Step 4: Configure Response Mappings

Map the AI response fields to process outputs so the extracted data can be used in subsequent tasks:

  1. Switch to Response Values Tab

    Click on the Response Values tab to configure output mappings.

  2. Add Response Mappings

    For each field you want to extract from the AI response:

    1. Click Add to create a new mapping
    2. Key: Unique identifier for this output
    3. Label: Display name for the field
    4. AI Response Field: The JSON field name from AI response
    5. Data Type: Type of data (String, Number, Date, File Attachment)

    Example Mappings:

    • Key: invoice_number, AI Response Field: Invoice Number, Data Type: String
    • Key: total_amount, AI Response Field: Total Amount, Data Type: Number
    • Key: invoice_date, AI Response Field: Invoice Date, Data Type: Date
  3. Configure File Attachments (if applicable)

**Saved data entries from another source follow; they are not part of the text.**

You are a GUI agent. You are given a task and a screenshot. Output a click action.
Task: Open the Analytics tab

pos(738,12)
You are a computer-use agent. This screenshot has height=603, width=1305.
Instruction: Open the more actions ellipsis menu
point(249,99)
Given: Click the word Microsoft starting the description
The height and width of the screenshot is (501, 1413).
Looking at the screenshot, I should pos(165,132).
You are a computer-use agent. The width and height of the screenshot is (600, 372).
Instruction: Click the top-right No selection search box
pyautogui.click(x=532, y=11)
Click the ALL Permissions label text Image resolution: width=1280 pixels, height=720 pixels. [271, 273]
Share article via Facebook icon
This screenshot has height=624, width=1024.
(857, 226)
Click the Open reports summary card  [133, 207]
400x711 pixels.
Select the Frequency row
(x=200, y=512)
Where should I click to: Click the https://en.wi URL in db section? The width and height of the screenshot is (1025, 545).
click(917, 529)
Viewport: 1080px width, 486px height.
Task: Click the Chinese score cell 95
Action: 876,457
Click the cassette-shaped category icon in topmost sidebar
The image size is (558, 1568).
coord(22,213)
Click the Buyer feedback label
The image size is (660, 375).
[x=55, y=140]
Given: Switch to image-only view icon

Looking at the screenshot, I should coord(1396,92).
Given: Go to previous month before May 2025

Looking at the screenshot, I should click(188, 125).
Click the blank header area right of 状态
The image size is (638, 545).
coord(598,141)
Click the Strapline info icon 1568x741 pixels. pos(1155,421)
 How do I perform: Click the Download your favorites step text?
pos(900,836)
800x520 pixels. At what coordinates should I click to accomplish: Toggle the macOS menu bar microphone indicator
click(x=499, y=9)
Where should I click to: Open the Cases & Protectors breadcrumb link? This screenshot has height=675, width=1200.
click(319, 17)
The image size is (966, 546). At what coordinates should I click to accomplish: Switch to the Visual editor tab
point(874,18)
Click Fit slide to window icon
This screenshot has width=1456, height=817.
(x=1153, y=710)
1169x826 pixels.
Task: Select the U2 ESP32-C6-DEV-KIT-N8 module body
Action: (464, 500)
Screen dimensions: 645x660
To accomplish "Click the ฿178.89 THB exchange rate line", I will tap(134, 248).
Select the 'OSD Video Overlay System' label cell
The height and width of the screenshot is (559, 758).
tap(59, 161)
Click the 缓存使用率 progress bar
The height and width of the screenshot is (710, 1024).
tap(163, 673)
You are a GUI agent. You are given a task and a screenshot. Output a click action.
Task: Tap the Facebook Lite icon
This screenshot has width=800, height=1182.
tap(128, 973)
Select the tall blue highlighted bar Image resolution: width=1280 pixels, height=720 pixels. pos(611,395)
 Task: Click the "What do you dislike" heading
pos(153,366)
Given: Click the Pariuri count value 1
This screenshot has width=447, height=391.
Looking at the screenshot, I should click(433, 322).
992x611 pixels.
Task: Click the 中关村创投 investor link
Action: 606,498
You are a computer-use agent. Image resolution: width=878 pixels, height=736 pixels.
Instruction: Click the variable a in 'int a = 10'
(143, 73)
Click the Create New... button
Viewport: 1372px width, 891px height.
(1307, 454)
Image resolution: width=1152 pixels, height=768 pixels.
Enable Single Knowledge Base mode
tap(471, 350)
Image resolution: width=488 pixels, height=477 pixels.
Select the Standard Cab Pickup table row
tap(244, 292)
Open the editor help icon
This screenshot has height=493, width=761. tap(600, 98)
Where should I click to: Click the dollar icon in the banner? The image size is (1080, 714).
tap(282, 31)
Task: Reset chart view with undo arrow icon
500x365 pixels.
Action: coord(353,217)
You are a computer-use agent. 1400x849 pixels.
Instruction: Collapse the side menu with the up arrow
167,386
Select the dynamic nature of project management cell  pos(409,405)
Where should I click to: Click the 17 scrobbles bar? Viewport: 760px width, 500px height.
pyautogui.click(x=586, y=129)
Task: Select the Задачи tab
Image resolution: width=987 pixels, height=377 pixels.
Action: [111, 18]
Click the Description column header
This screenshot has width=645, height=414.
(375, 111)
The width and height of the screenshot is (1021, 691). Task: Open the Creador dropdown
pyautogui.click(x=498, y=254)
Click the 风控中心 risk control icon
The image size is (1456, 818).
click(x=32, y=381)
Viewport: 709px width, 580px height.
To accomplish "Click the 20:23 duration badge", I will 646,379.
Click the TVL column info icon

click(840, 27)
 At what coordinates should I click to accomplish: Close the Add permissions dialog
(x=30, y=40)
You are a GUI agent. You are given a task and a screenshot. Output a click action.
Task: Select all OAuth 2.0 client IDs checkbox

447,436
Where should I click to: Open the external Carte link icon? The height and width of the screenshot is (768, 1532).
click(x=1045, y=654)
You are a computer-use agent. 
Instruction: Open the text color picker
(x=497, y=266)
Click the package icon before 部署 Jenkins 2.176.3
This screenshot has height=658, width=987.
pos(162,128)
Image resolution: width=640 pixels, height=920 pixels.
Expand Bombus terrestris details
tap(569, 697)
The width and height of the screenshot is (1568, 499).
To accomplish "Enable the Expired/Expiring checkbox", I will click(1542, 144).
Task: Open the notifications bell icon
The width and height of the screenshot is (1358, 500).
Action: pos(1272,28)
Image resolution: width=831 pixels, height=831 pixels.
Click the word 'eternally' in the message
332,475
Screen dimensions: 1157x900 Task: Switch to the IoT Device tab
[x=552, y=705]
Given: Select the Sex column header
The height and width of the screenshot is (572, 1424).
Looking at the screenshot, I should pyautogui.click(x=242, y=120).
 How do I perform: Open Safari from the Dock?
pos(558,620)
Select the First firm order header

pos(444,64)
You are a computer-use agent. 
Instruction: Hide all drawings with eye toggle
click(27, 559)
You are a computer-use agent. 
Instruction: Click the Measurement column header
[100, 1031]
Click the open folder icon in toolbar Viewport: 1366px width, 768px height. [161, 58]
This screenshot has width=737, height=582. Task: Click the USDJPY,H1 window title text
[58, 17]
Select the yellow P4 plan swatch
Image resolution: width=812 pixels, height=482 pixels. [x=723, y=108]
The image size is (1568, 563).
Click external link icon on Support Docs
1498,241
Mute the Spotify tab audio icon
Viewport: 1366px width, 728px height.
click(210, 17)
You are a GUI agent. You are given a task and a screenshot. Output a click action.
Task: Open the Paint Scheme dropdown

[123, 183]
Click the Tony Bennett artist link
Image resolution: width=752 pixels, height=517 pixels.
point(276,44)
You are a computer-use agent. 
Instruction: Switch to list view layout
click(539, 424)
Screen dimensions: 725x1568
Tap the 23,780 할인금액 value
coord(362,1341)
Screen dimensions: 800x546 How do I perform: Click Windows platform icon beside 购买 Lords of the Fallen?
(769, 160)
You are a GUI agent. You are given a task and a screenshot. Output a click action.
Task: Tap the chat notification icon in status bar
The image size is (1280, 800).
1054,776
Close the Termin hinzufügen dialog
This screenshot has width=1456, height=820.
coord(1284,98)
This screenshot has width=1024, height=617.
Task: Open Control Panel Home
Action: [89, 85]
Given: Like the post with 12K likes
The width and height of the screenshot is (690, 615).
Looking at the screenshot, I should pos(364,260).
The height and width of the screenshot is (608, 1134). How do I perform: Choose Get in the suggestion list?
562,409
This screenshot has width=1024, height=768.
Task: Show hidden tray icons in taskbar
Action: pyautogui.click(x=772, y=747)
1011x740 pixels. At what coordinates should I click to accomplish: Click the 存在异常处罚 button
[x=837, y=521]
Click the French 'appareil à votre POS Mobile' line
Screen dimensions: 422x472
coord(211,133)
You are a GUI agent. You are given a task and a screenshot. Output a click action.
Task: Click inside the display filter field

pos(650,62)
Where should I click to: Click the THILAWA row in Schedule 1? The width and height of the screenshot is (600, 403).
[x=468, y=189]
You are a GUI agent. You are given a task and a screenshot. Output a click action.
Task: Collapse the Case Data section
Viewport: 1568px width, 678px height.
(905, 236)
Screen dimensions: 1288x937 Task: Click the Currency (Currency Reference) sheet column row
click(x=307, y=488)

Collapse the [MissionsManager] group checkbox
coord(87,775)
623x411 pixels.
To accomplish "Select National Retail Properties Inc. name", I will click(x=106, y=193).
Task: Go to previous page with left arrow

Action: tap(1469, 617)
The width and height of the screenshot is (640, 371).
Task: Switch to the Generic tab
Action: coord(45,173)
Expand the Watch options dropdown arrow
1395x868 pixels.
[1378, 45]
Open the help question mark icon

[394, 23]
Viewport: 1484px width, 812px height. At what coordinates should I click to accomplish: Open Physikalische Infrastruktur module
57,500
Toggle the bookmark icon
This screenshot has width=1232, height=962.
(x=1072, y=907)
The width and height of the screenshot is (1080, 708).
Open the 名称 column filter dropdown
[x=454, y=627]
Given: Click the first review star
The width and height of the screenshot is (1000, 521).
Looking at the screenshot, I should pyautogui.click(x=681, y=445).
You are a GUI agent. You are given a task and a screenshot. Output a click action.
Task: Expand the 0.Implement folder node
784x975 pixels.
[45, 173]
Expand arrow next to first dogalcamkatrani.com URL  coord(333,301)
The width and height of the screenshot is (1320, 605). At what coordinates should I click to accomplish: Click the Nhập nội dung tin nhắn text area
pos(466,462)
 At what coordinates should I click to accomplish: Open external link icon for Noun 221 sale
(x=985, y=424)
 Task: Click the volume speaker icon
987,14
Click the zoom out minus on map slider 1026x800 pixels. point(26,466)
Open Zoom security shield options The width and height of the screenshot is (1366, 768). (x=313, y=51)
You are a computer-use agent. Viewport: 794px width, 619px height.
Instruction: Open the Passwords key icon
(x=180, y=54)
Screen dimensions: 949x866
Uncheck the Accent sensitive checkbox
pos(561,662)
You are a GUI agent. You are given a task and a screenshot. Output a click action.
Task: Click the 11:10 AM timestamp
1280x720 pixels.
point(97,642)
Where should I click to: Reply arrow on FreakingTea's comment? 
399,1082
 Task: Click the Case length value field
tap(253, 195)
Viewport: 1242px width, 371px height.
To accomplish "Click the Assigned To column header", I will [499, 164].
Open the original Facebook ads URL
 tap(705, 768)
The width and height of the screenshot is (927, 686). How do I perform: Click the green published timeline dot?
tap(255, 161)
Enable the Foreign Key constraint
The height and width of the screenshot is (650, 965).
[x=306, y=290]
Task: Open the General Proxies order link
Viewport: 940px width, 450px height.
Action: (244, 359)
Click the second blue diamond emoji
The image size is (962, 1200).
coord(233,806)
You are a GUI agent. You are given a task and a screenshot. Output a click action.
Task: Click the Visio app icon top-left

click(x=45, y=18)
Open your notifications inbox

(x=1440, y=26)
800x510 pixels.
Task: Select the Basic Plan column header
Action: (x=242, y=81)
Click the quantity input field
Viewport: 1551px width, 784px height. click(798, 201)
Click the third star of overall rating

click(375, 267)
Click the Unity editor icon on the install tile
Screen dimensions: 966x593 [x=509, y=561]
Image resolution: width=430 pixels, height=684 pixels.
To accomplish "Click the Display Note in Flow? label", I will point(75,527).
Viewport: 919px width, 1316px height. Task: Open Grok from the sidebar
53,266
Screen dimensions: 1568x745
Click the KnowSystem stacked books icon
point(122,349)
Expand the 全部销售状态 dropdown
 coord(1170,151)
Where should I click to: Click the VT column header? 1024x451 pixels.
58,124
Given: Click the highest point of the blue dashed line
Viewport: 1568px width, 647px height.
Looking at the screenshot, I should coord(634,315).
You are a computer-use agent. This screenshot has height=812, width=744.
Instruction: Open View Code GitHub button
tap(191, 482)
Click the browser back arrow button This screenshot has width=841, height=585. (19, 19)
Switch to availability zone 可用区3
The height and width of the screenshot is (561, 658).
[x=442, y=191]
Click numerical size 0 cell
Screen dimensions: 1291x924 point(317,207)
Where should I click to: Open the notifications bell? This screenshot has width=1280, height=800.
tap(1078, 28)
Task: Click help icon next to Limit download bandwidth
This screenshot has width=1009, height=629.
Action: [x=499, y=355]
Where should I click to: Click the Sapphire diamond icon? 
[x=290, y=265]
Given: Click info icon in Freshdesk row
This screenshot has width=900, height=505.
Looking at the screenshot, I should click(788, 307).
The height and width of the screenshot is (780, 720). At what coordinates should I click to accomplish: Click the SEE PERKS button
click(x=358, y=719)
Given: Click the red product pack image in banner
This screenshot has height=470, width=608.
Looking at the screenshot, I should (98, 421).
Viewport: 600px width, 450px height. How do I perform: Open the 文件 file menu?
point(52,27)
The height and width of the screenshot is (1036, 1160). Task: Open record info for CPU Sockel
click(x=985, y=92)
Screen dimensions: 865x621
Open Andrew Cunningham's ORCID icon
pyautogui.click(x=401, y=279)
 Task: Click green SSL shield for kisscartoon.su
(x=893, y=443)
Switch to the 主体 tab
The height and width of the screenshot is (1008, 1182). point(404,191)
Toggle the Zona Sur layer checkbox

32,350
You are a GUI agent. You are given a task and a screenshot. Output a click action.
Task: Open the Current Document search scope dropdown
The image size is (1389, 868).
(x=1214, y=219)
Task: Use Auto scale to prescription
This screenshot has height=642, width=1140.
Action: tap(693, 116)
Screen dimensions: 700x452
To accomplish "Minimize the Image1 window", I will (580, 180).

    For extracted files or generated documents:

    • Set Data Type to "File Attachment"
    • Configure Filename source (fixed value or from AI response)
    • The AI response should contain base64-encoded file data

Step 5: Use Extracted Data in Subsequent Tasks

Once the AI Data Extraction task completes, use the extracted data in subsequent form tasks:

  1. Create Follow-up Form Tasks

    Add form tasks after the AI Data Extraction task with fields for the extracted data.

  2. Configure Prefills in Forms

    In your form fields, set up prefills to populate with extracted data:

    1. Right-click on the Form task > Configuration > Configure Task to open configuration

    2. Go to PREFILL SETTINGS tab

    3. Edit 🖊️ each field to prefill with the extracted data from AI

      • Source: Select Data
      • Task: Select your AI Data Extraction task
      • Field: Select the corresponding response output label defined in Step 4

      Example:

      • Invoice Number field prefilled with Invoice Number output
      • Total Amount field prefilled with Total Amount output

Step 6: Deploy and Monitor

  1. Test End-to-End

    Run a complete test of your workflow:

    • Submit documents through the initial form
    • Monitor the AI Data Extraction task execution
    • Verify extracted data appears correctly in subsequent forms

Tips & Best Practices

  • Give Clear Instructions: Provide concise, direct prompts for better results.
  • Validate the AI Output: Always confirm the AI response is formatted correctly as JSON and that it includes the desired fields.
  • Refine Iteratively: Small changes in prompt can produce significantly different results, so experiment with prompt wording for optimal results.
  • Watch for Hallucinations: AI may sometimes provide information that isn’t in the document. If this happens, refine the prompt by using additional validation.